Cone snail venoms provide a largely untapped source of novel peptide drug leads. To enhance the discovery phase, a detailed comparative proteomic analysis was undertaken on milked venom from the mollusk-hunting cone snail, Conus textile, from three different geographic locations (Hawai'i, American Samoa and Australia's Great Barrier Reef). A novel milked venom conopeptide rich in post-translational modifications was discovered, characterized and named α-conotoxin TxIC. We assign this conopeptide to the 4/7 α-conotoxin family based on the peptide's sequence homology and cDNA pre-propeptide alignment. Pharmacologically, α-conotoxin TxIC demonstrates minimal activity on human acetylcholine receptor models (100 µM, <5% inhibition), compared to its high paralytic potency in invertebrates, PD50 = 34.2 nMol kg(-1). The non-post-translationally modified form, [Pro](2,8)[Glu](16)α-conotoxin TxIC, demonstrates differential selectivity for the α3ß2 isoform of the nicotinic acetylcholine receptor with maximal inhibition of 96% and an observed IC50 of 5.4 ± 0.5 µM. Interestingly its comparative PD50 (3.6 µMol kg(-1)) in invertebrates was ~100 fold more than that of the native peptide. Differentiating α-conotoxin TxIC from other α-conotoxins is the high degree of post-translational modification (44% of residues). This includes the incorporation of γ-carboxyglutamic acid, two moieties of 4-trans hydroxyproline, two disulfide bond linkages, and C-terminal amidation. These findings expand upon the known chemical diversity of α-conotoxins and illustrate a potential driver of toxin phyla-selectivity within Conus.

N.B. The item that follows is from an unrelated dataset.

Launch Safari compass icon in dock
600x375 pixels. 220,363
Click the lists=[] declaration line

Conotoxin truncation as a post-translational modification to increase the pharmacological diversity within the milked venom of Conus magus.

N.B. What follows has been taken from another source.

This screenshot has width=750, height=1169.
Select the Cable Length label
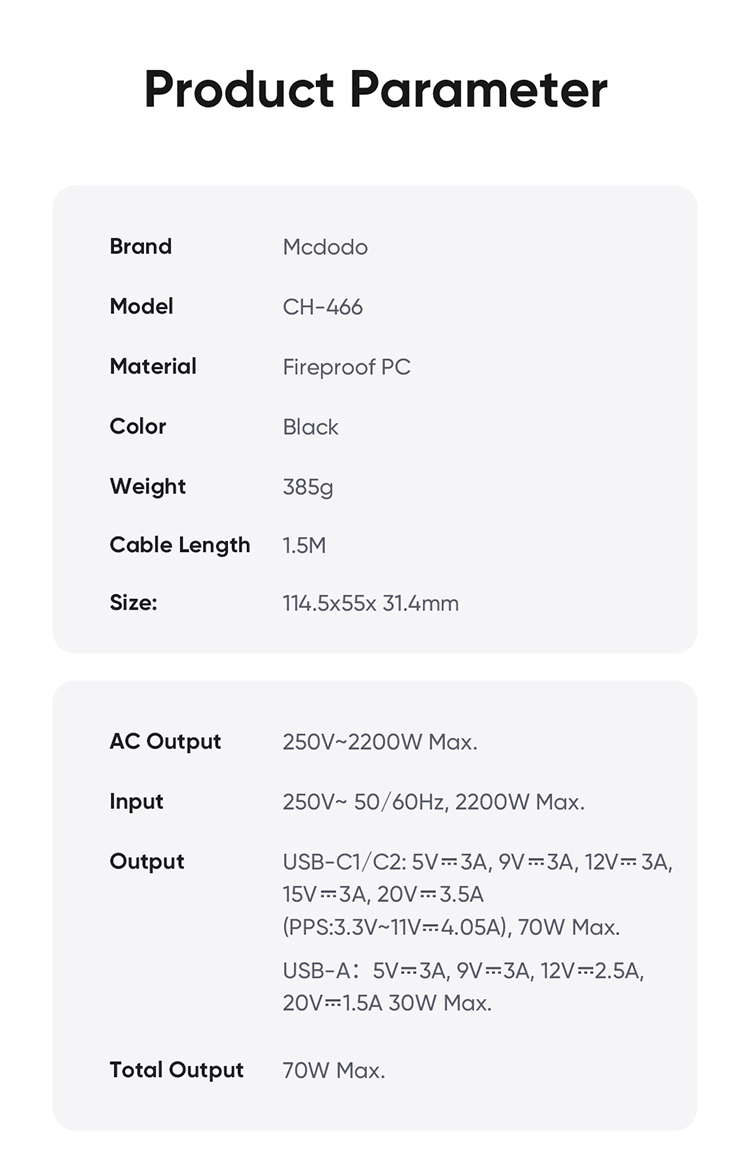(x=180, y=545)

Milked venoms of Conus demonstrate direct lineage to US Food and Drug Administration approved and present in-trial drug leads. Yet the complexity of the milked venom has not been adequately investigated or characterized, in a sustainable manner. In this study we determine the extent of molecular mass differentiation in milked venom from captive Conus magus and confirm the expression of known conotoxin constituents. We demonstrate the presence of post-translational N-terminal peptide truncation, which differentiates the milked venom constituent α-conotoxin MI from the novel α-conotoxin MIC. This truncation has a direct effect on peptide bioactivity--K(i) of 89.1 ± 9.1 and 248.7 ± 10.9 nM (α-conotoxin MI and MIC respectively) toward the muscle-type nAChR (Torpedo). These milked venom conotoxins demonstrated acute lethality in fish, with a LD50 of 12.24 and 23.29 µg kg⁻¹ for α-conotoxin MI and MIC respectively. By synthesizing and investigating the synthetic intermediate variant des[Gly]¹α-conotoxin MI, it was demonstrated that retention of the N-terminal arginine residue increased affinity at the muscle-type nAChR site (binding Ki of 73.3 ± 5.8 nM and lethal toxicity level LD50 of 8.19 µg kg⁻¹). This post-translational modification event within the milked venom of C. magus represents a unique mechanism by which cone snails are able to increase the chemical and pharmacological diversity of their venoms.